Title VII’s anti-retaliation provision bars an employer from discriminating against an individual who has “opposed any practice made an unlawful employment practice” by the statute. In Reznik v. inContact, Inc., the Tenth Circuit reinstated an employee’s Title VII retaliation claim in which she claimed she was terminated for reporting that a manager in the company’s Utah headquarters repeatedly subjected two workers in the company’s Philippines office to racial slurs and other harassing language. The plaintiff alleged that she had reported the repeated racially abusive language to management and was terminated a few weeks later. At issue was the fact that Title VII does not protect non-citizens working abroad. Consequently, the alleged racially abusive language could not, as a matter of law, violate Title VII. The federal district court in Utah dismissed the action finding that the plaintiff could not show a reasonable belief that her reports were opposing unlawful conduct under Title VII.

On appeal, the Tenth Circuit reversed. It rejected the “substantive law approach,” which focuses on whether the underlying conduct was actually illegal—proposed by the employer and adopted by some other federal courts. It adopted the “objective reasonableness standard,” which “considers the law against what a reasonable employee would believe, not ‘what a reasonable labor and employment attorney would believe.’” Under this standard an employee may receive protection for reporting conduct that he or she believes violates Title VII, if that belief was reasonable when taking into consideration what a reasonable employee would understand about the law and believe in the same or similar circumstances. In other words, a court will review the reporting employee’s belief based on how it believes a reasonable person in that employee’s place would understand Title VII’s protections under the same factual circumstances, with the same training, and same experience.

Implications and practice tips for employers

The Tenth Circuit’s opinion certainly carries the threat of expanded Title VII litigation. Employers cannot necessarily rely on the fact that any underlying conduct is unprotected as a quick exit from a retaliation suit. If the complained of conduct is significantly similar to conduct protected by Title VII, there appears to be a good chance that retaliation claims premised on reports of such conduct will survive. So, what should employers do in response to this opinion?

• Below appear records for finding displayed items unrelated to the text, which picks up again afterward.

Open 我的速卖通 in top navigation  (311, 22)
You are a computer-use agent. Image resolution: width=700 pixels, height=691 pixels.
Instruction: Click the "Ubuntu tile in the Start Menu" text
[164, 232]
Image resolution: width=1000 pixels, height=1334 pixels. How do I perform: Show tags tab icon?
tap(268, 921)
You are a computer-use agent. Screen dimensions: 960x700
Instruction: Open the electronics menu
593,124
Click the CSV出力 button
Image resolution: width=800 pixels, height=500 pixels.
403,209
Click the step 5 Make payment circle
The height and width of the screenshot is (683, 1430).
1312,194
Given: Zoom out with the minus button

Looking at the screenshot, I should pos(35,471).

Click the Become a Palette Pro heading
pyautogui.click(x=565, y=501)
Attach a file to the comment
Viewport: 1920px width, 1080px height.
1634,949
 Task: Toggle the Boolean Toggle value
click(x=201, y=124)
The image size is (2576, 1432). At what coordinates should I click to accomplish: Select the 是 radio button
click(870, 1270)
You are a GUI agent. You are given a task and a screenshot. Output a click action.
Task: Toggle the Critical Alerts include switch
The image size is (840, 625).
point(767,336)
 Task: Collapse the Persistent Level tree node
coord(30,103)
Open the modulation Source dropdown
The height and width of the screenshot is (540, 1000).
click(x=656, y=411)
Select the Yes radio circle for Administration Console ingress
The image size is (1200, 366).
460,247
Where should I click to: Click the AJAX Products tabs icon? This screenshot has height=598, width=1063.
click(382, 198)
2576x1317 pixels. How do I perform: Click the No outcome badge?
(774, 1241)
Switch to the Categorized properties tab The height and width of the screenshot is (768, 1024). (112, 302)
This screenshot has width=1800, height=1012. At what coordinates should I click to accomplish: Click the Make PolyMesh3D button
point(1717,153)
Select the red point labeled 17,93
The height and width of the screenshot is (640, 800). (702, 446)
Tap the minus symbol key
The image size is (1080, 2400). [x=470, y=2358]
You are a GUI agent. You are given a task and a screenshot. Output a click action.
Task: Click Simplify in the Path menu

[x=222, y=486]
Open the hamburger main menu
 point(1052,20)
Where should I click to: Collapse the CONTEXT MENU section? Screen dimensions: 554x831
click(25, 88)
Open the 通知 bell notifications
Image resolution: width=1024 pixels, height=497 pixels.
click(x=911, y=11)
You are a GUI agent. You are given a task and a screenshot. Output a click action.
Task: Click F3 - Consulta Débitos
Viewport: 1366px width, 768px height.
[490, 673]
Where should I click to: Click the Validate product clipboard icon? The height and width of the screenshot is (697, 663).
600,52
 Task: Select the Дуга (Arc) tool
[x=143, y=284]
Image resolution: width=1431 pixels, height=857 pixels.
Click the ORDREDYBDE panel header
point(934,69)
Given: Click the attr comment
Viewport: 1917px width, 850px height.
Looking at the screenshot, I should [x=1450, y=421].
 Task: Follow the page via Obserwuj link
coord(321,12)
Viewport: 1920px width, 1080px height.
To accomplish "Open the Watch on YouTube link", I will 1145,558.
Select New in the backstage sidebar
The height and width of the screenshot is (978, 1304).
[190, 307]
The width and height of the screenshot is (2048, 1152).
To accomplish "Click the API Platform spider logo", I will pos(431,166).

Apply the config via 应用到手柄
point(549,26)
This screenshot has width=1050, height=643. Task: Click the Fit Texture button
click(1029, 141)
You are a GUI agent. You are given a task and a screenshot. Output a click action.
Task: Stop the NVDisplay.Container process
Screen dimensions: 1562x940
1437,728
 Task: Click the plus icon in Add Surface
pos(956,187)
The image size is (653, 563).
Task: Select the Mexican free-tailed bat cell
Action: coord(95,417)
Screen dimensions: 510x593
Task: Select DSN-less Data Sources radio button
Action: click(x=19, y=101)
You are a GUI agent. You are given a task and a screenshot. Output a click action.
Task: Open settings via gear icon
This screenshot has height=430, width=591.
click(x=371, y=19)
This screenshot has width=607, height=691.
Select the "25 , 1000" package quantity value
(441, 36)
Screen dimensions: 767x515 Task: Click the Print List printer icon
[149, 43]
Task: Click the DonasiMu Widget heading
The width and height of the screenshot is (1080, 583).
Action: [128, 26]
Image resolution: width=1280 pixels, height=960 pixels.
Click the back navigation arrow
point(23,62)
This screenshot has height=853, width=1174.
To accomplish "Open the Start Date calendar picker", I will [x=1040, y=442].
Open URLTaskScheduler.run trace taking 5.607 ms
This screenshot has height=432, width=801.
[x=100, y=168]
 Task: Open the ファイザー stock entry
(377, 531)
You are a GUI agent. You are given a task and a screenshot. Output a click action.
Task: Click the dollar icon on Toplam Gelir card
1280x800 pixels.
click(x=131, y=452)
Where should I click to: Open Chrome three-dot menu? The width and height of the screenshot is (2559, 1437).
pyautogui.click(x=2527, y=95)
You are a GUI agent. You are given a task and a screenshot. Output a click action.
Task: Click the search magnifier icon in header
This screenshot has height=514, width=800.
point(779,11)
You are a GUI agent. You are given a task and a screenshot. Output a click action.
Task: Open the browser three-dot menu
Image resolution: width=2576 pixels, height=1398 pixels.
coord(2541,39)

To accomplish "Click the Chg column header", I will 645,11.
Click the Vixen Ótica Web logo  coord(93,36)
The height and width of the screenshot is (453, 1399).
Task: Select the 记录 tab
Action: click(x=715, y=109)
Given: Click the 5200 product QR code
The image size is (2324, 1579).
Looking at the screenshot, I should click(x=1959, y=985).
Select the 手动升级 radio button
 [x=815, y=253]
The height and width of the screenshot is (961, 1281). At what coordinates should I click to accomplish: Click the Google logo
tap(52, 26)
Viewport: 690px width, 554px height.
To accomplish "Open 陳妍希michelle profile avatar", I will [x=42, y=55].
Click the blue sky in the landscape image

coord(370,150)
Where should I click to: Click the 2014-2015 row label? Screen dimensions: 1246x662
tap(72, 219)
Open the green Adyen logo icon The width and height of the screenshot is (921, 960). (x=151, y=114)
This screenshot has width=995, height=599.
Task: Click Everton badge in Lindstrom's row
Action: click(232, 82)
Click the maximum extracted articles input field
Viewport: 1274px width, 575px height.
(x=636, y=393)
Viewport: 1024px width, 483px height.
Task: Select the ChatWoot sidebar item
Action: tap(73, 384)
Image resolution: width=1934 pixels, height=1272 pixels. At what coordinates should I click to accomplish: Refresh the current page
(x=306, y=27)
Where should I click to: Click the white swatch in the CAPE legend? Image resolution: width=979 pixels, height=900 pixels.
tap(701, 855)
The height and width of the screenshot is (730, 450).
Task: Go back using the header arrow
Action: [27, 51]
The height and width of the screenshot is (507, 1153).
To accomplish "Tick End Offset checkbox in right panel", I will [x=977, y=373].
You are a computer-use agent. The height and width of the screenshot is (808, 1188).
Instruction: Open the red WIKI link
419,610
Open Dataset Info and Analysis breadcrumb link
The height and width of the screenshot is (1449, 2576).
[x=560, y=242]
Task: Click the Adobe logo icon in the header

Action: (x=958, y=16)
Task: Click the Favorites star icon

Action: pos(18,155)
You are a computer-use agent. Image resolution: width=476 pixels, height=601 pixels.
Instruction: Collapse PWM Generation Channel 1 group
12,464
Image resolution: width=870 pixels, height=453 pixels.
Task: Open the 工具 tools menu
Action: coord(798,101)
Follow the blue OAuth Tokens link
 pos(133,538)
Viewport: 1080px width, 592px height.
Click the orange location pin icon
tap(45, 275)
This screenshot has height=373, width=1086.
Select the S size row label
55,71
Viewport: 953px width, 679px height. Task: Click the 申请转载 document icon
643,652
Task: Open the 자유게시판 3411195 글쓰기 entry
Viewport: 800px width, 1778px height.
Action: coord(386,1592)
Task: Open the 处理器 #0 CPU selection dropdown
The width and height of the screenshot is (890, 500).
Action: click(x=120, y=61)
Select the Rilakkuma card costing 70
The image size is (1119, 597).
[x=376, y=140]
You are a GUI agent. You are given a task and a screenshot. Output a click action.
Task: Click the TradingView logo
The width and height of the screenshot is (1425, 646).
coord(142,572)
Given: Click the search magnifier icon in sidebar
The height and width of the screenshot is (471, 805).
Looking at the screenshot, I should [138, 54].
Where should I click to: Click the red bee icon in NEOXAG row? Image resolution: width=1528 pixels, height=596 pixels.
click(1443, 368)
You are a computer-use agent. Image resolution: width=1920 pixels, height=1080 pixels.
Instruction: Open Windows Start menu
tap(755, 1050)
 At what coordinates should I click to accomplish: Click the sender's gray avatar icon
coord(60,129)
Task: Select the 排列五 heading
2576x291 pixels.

As in most cases, being proactive is the best solution. Employers should ensure their policies and procedures are updated and properly disseminated. Additionally, conducting appropriate training for employees and management can help diffuse situations before they lead to potentially costly litigation. Given the language from Reznik, employers may consider alterations to their policies and training that expressly identify Title VII’s exceptions and illustrations of what would fail to be considered harassment under the law. The more educated a workforce is on what is and what is not illegal under Title VII, the better argument an employer would have against an expanded scope of Title VII’s retaliation provision.

Reznik v. inContact, Inc., 18 F.4th 1257 (10th Cir. 2021).

DISCLAIMER: Because of the generality of this update, the information provided herein may not be applicable in all situations and should not be acted upon without specific legal advice based on particular situations.